There's a job vacancy at Lambeth Palace as the Funny Hat Wearer In Chief of Agnostics Anonymous has announced that after ten years of people being bitchy about his vestments behind his back, he is stepping down, no doubt to write a series of essays that essentially boil down to; 'I was right, sod the lot of you'. Applicants for this post are a short list of bishops from around the country but, like fishermen, surely the appointment panel (chaired by who, God?) should cast their nets wider. This appears to be a job where the most important role is telling people how to live their lives and commenting on the more pernicious aspects of Government policy, so surely the most ideal candidates are stand-up comedians and bloody bloody tabloid columnists.

These are two professions never short of an opinion, usually uninformed and always unaccountable, ideal credentials for leading a religious organisation, as nobody knows whether your pronouncements about the afterlife are right until it's too late.

The issue exercising the church and the tabloids at the moment is gay marriage.
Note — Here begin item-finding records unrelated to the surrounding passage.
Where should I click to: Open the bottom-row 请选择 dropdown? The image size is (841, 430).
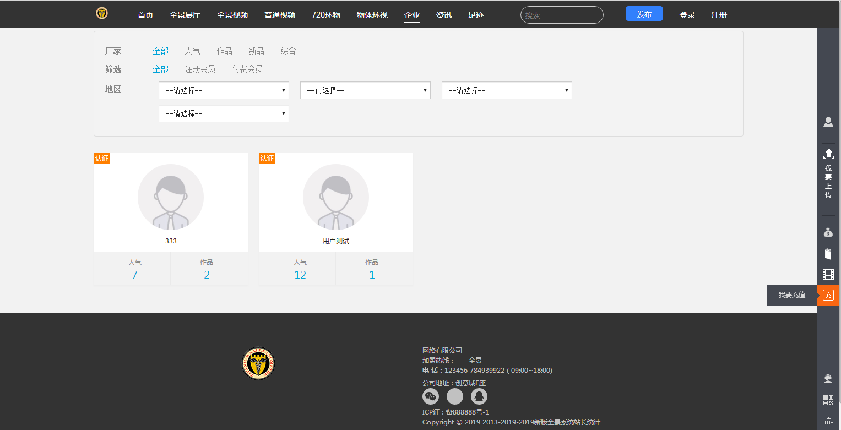click(223, 113)
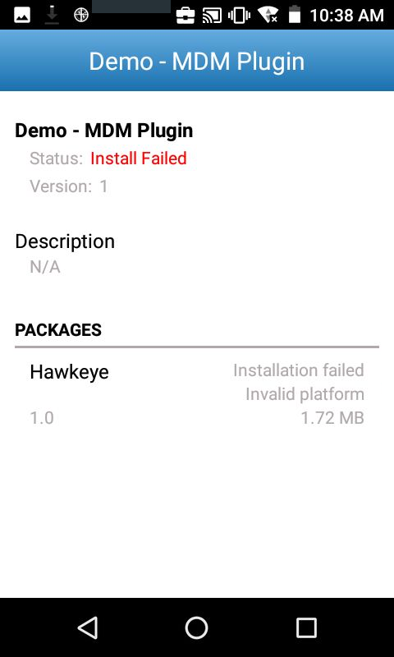Tap the red Install Failed status text
This screenshot has height=657, width=394.
click(x=139, y=159)

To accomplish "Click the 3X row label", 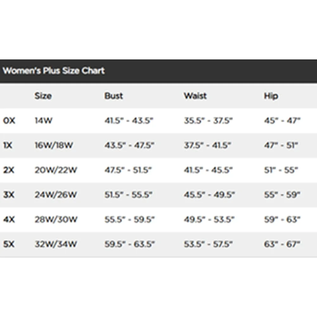I will pos(9,195).
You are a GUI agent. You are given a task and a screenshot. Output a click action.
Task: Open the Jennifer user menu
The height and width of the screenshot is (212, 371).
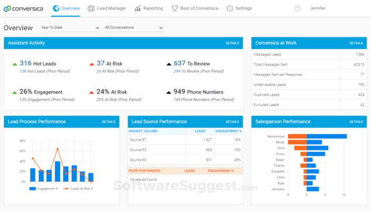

It's amazing that anyone would think that somebody should be deprived of the pleasure of marriage just because they happen to be a ulist. Certainly, it can't be an exclusively heterosexual skill set to continue living with somebody while compiling a never ending list of petty resentments.

It starts with a list, evolves into a book, then at some point becomes the big book of petty resentments. I know couples who can make a whole tragic mime from taking down the Big Book of Petty Resentments from the shelf, opening it up as one would a substantial tome and making an entry. I even know one couple who, when Mrs Big Book calmly announced that their Big Book of Petty Resentments had grown so substantial that they had moved it to a Kindle edition, Mr Big Book responded that he had had to outsource his resentment management to a call centre in Bangalore.

Looking down on the city, with a God's eye view, one thing becomes clear, problems on a human scale like just who can get married to whom fade into insignificance. If two chaps want to get married, then who is going to object. Certainly no married chap, who thinks two things, the first being that he doesn't see what all the fuss is about and the second being that if he has to spend Sunday mornings pretending to care about wallpaper patterns and wandering round garden centres, he doesn't seed why anyone else should get away with it just because they are confirmed batchalors, fans of musical theatre and recipients of the occasional cock.

It's important to get perspective on this, and also to see what others are saying. If your views on gay marriage align with those of people who also have robust views about women priests, women voting, women working at all and, indeed, women leaving the house, then you probably need to either realign your views in a hurry or sod off to Afghanistan to live in a cave with lots of other gritty misogynists who quickly find out that without the civilising presence of women, you develop questionable hygiene, your socks rot and you end up having the sort of relationship with one of the other fellows that, ironically, results in your wanting him to make an honest man of you.

There's no doubt that being an Archbishop should have its perks, chief among these being that everybody listens to you. The problem is that being the Archbishop of Canterbury means that everybody listened to you only long enough to work out what it is you are saying so that they can start arguing with you. Ending every day by slamming the office door shut, uncorking the alter wine and muttering 'I bet the Pope doesn't have to put up with this shit' is not conducive to developing the spirit of forgiveness.

Wearing a big hat and living in a palace though, those are some perks, possibly even more fun that telling people how to think and daydreaming about punching Richard Dawkins, really hard. First to do that - gets the job.